L’essayiste Marylin Maeso revient sur les insultes dont a été victime Alain Finkielkraut, samedi, en pleine manifestation de Gilets jaunes. Par Marylin Maeso
Vous n’avez pas encore compris, répondit Rambert, en haussant les épaules.
– Quoi donc ?
– La peste.
– Ah ! fit Rieux.
– Non, vous n’avez pas compris que ça consiste à recommencer.
Recommencer, c’est ce que nous faisons depuis des années, tandis que les noms des victimes tuées parce que juives s’additionnent pour notre malheur et notre enseignement. C’est aussi ce que nous faisons depuis des semaines, à chaque fois qu’un acte ou un propos antisémite émaille un rassemblement de Gilets jaunes, qu’un tag digne des années 1930 se retrouve sur la vitrine d’une boutique de bagels ou que des croix gammées viennent défigurer le visage de Simone Veil.
L’antisémitisme pullule
Mais le pire n’est pas là, au fond.

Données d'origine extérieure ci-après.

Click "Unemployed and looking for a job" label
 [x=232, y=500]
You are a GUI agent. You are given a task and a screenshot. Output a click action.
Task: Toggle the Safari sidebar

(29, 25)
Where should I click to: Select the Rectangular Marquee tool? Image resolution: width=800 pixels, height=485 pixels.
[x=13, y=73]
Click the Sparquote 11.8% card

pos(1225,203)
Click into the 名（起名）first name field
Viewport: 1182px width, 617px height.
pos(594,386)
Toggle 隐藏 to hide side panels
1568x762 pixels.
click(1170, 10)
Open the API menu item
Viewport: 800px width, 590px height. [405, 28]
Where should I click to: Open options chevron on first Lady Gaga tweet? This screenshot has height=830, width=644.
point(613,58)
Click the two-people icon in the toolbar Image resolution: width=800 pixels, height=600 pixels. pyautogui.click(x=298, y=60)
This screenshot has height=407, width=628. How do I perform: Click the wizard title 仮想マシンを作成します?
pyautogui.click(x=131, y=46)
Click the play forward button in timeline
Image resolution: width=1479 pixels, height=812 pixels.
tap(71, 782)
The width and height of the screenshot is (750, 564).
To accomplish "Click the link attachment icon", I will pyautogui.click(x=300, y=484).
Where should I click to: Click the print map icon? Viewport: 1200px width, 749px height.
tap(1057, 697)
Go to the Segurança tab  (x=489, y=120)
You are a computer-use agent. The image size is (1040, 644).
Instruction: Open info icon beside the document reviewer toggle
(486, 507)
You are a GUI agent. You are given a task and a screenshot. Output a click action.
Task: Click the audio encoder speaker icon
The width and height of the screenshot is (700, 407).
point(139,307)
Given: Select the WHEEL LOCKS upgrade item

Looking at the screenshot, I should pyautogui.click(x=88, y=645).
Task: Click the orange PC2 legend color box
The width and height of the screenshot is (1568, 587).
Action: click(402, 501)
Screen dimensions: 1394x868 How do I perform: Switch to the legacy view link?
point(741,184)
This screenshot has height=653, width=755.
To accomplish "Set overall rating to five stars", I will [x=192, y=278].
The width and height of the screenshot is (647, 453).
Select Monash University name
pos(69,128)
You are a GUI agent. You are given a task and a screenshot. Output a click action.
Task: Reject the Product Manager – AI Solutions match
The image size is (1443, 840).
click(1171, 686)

Que l’antisémitisme pullule, revête de multiples masques, s’insinue dans tous les milieux et instrumentalise toutes les luttes, c’est dans son ADN, ce n’est pas nouveau et ce n’est, à l’évidence, pas près de s’arrêter. Non, le drame, comme le relevait Camus, c’est que nous n’avons pas encore compris. C’est que beaucoup ne veulent pas comprendre, s’obstinent à ne pas appeler le fléau par son nom, et donc à refuser de le combattre sans réserve.
Qu’en février 2019, Alain Finkielkraut soit violemment invectivé par une poignée de manifestants aux cris de « sale sioniste de merde ! Casse-toi ! », « Sale Juif ! », « Palestine ! », « Rentre chez toi à Tel-Aviv ! », « Antisémite ! Sale race ! Elle est à nous, la France ! Espèce de raciste ! T’es un haineux ! Tu vas mourir ! Dieu va te punir ! Le peuple va te punir ! », c’est insupportable, mais pas si surprenant. J’irai même jusqu’à dire que c’est dans l’ordre des choses, dès lors que tant de nos concitoyens persistent à se payer de mots en alignant les excuses et en égrainant les euphémismes coupables. Comment ne pas s’attendre à voir débarquer les rats en plein jour quand, depuis le début du mouvement des Gilets jaunes, certains, comme Bruno Gaccio, ne se contentent pas de fustiger les généralisations idiotes du type « Gilets jaunes = ramassis d’antisémites », mais les prennent à prétexte pour systématiquement tourner en dérision ou désamorcer toute critique des actes antisémites réels et documentés qui n’ont cessé de se multiplier ?
Haaaa on a l’incident majeur de l’acte 14 qui vous nous ramener Hitler dans la boucle, les gilets jaunes et la solution finale et le dernier rempart contre la barbarie.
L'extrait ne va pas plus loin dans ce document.